■ **Data extracts**

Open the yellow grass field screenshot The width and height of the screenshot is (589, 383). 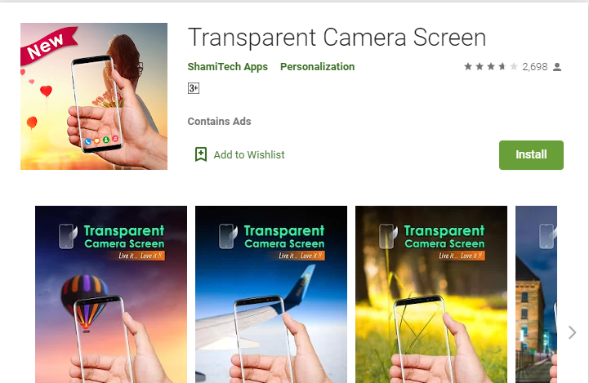[x=431, y=294]
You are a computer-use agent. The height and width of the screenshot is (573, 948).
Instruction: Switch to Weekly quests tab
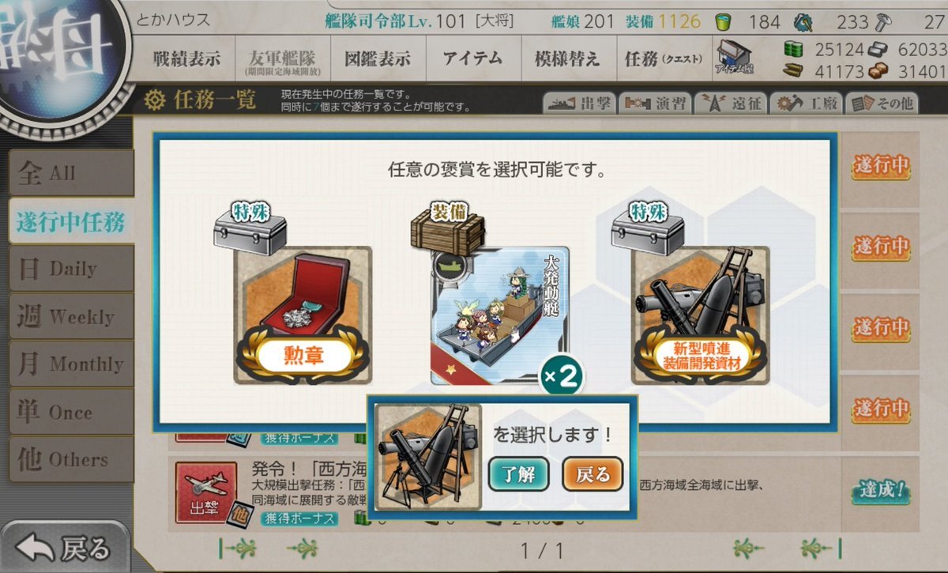pyautogui.click(x=71, y=317)
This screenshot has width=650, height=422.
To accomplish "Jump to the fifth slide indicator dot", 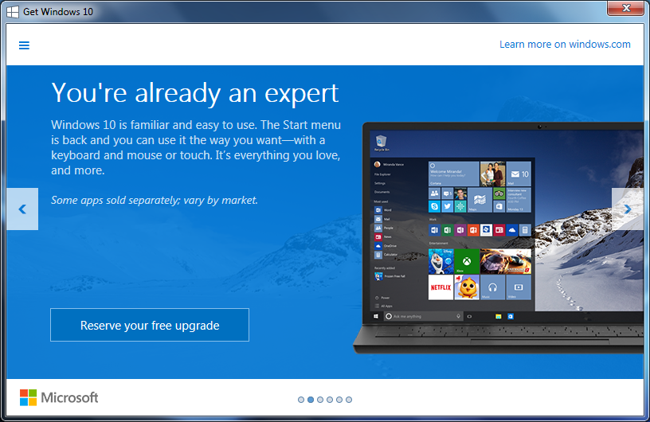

■ **What is required**
Restate exactly, and only, the lines from the one that holds "You are a computer-use" down to the last line of the material above. Omit the pictures.

■ **Written solution**
You are a computer-use agent. The height and width of the screenshot is (573, 948).
Instruction: Switch to Weekly quests tab
pyautogui.click(x=71, y=317)
This screenshot has width=650, height=422.
To accomplish "Jump to the fifth slide indicator dot", 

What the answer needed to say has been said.